# Work to be completed
Begin with the line that holds "Instruction: Click the Ecuador flag icon" and retype through the last line of the listing below, exactly; pictures are not part of the copy.

******************************

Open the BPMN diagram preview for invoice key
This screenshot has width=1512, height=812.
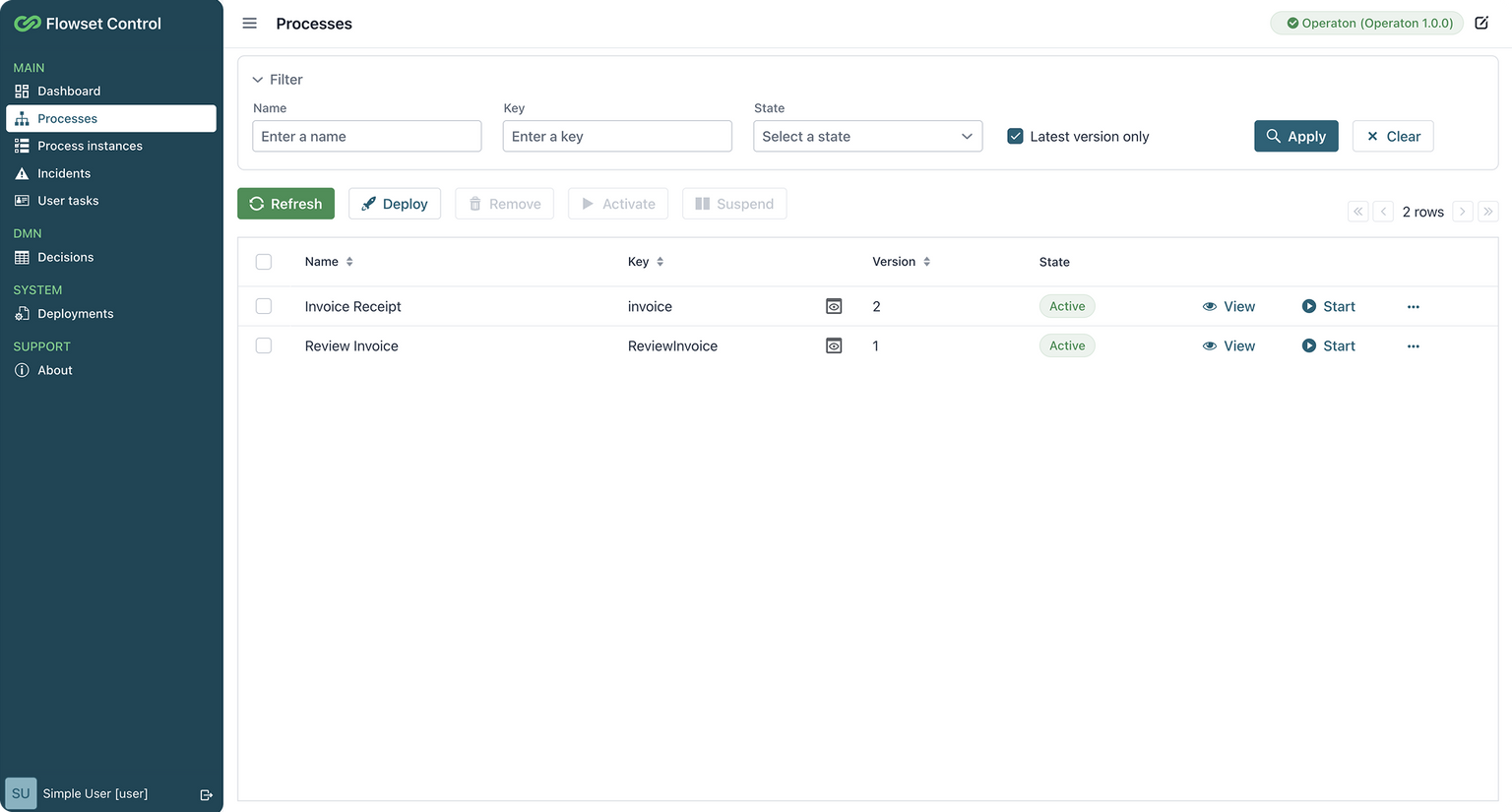click(834, 306)
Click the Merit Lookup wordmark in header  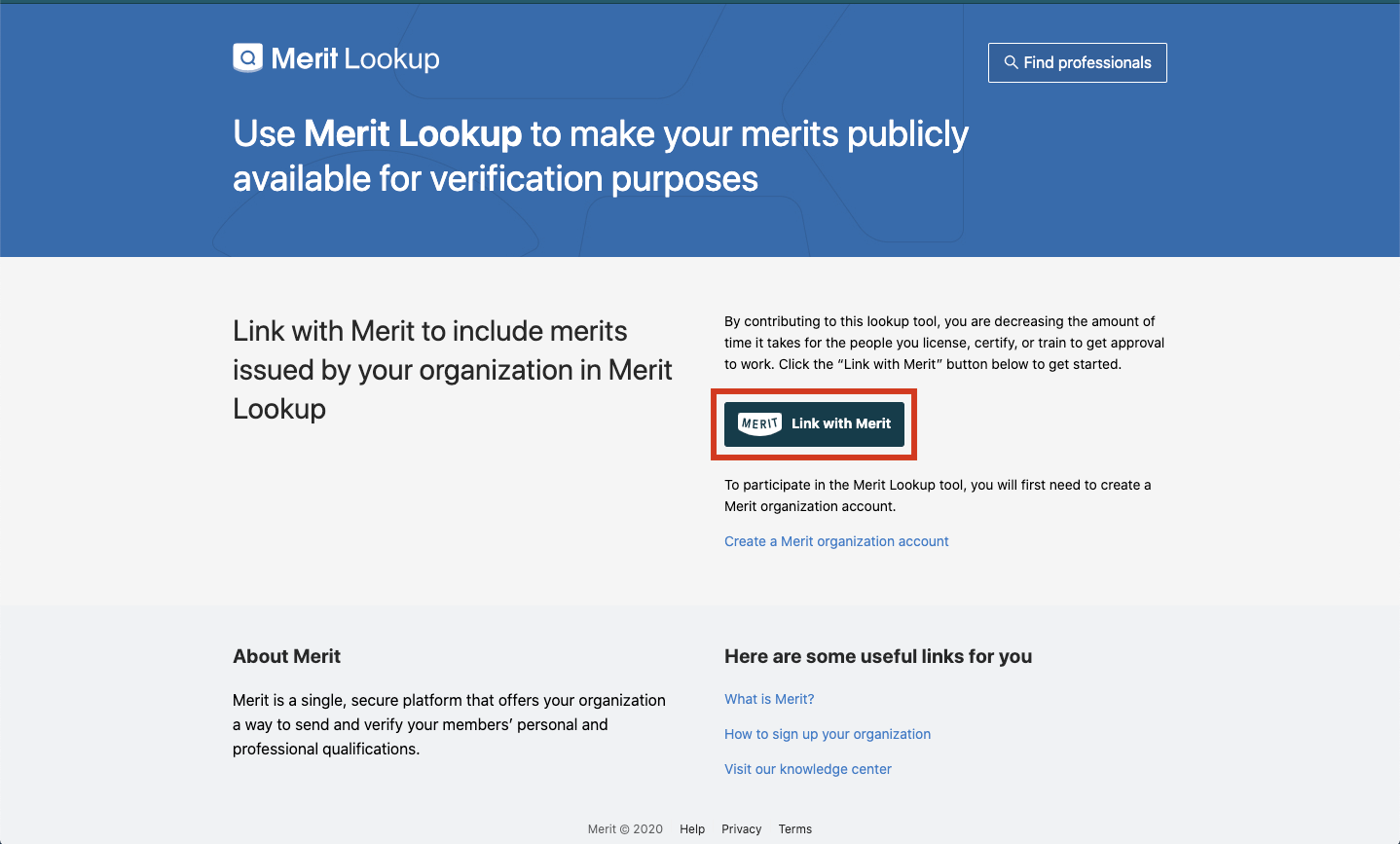point(355,59)
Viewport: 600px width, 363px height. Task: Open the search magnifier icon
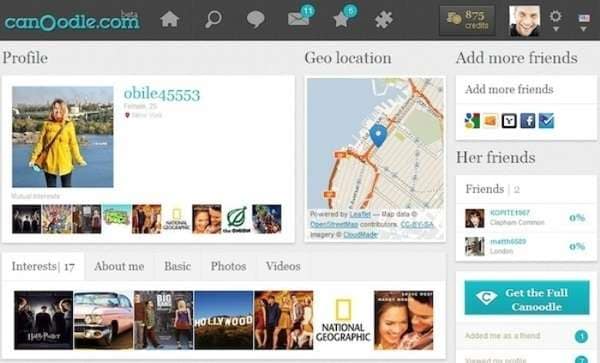click(x=213, y=19)

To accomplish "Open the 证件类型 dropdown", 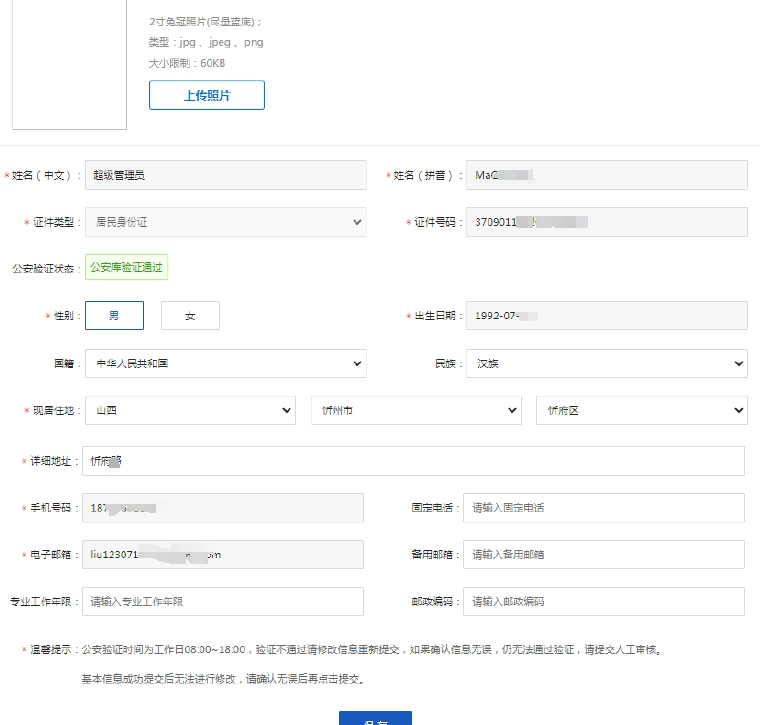I will [x=225, y=222].
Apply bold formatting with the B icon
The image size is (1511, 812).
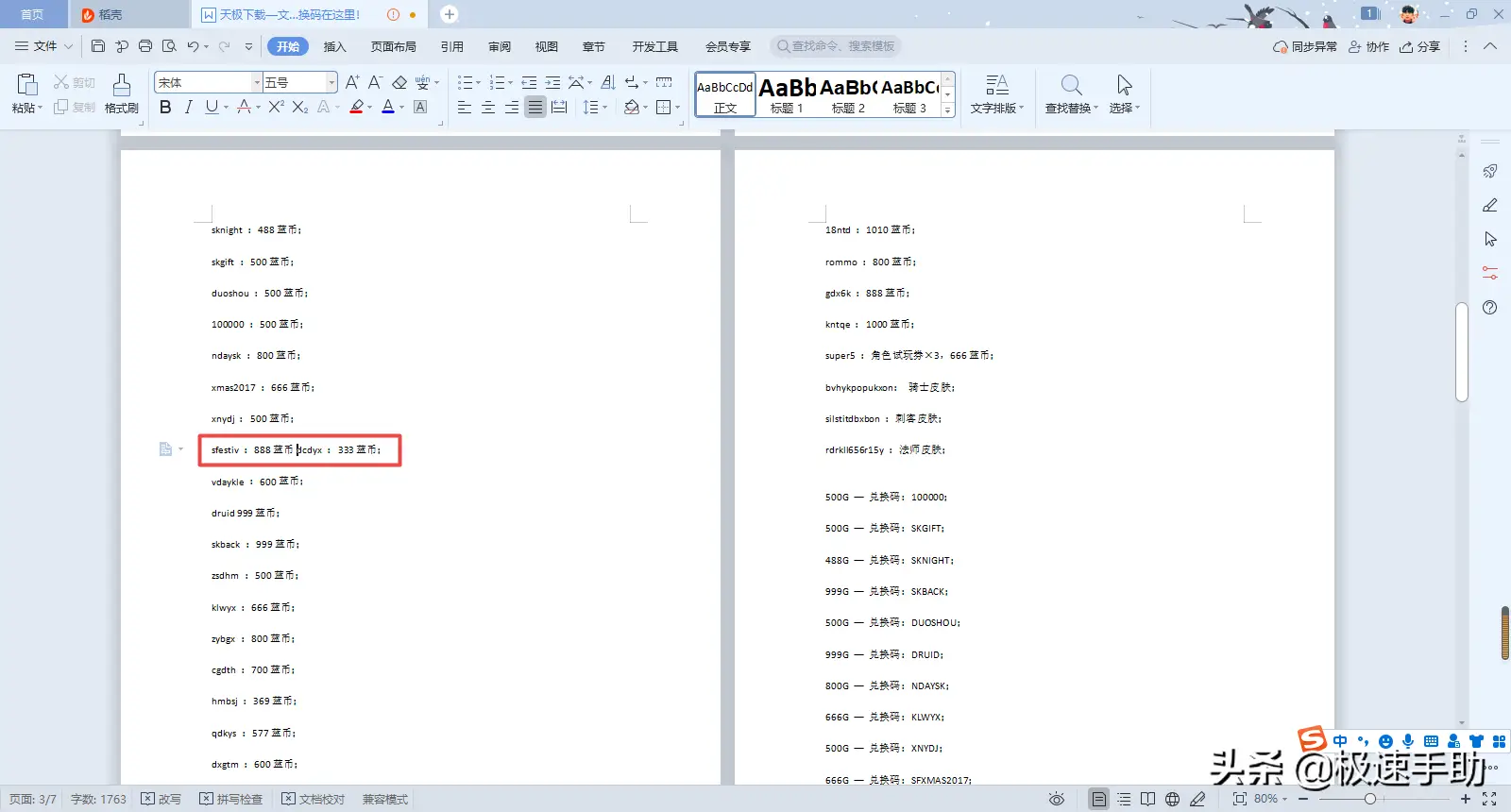pos(165,108)
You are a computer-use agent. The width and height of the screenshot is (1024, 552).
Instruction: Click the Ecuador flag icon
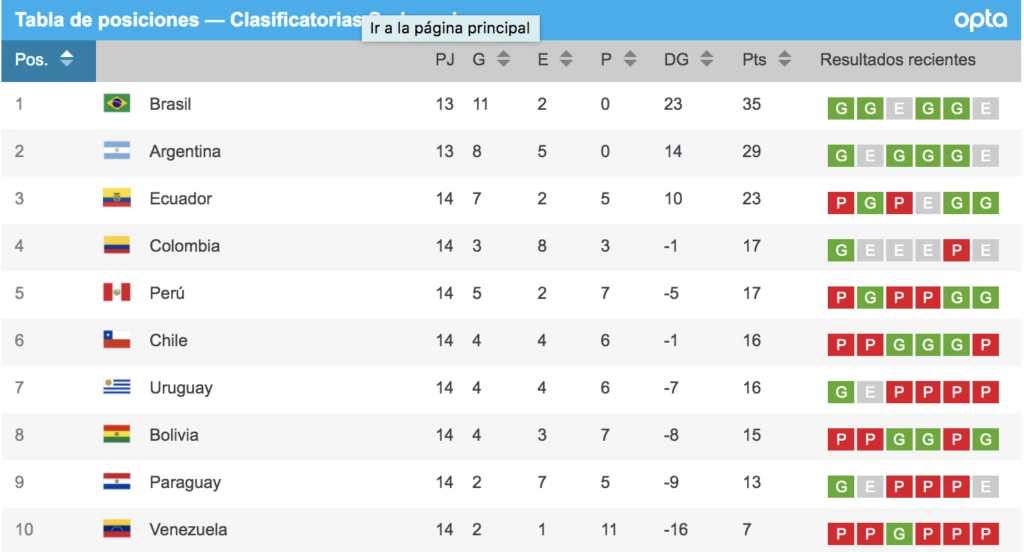116,198
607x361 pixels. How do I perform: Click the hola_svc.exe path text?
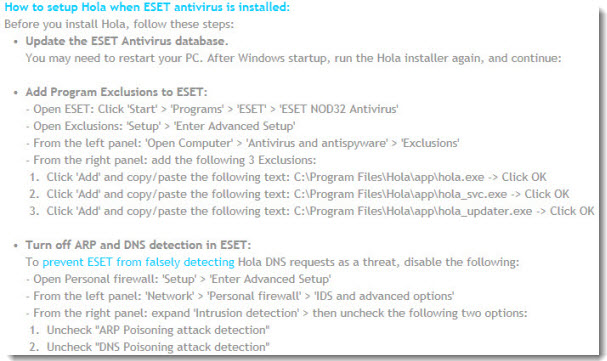coord(400,194)
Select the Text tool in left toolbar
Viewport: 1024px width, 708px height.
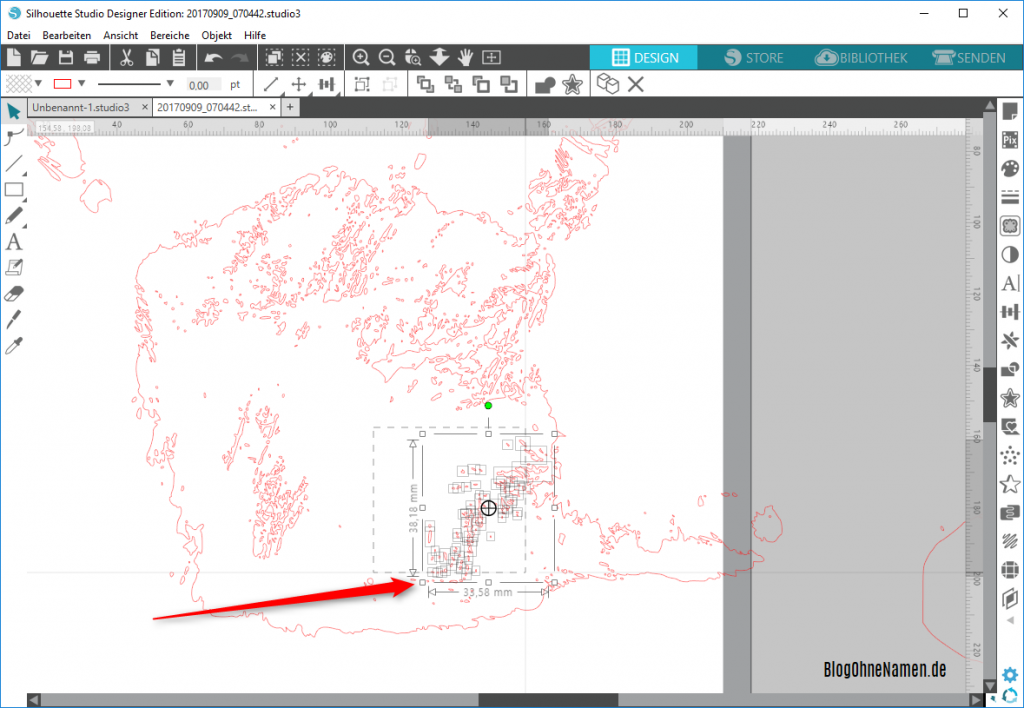[x=14, y=242]
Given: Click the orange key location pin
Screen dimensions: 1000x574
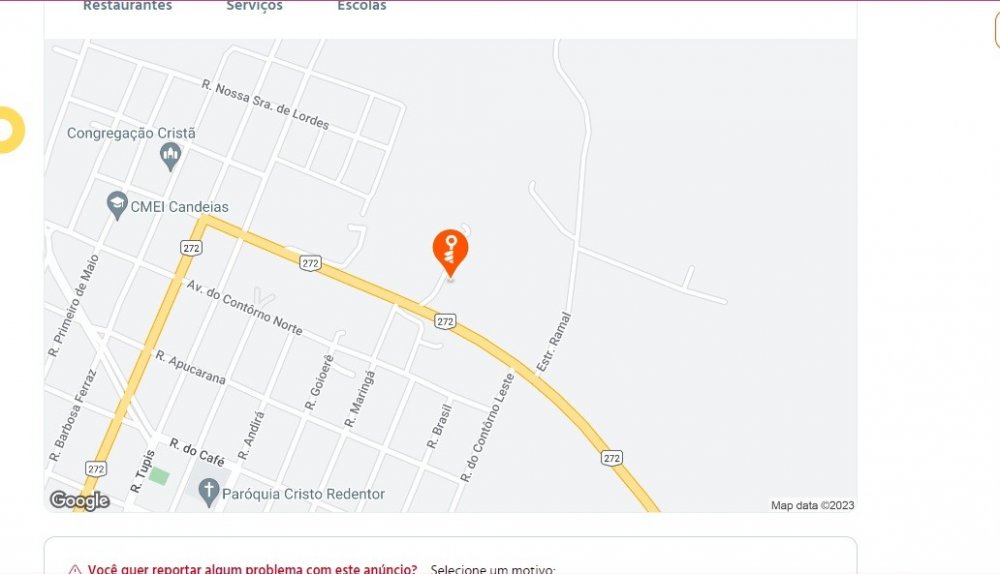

******************************

# Solved exercise
Instruction: Click the Ecuador flag icon
116,198
607x361 pixels. How do I perform: Click the hola_svc.exe path text?
coord(400,194)
Select the Text tool in left toolbar
Viewport: 1024px width, 708px height.
[x=14, y=242]
Given: Click the orange key location pin
Screen dimensions: 1000x574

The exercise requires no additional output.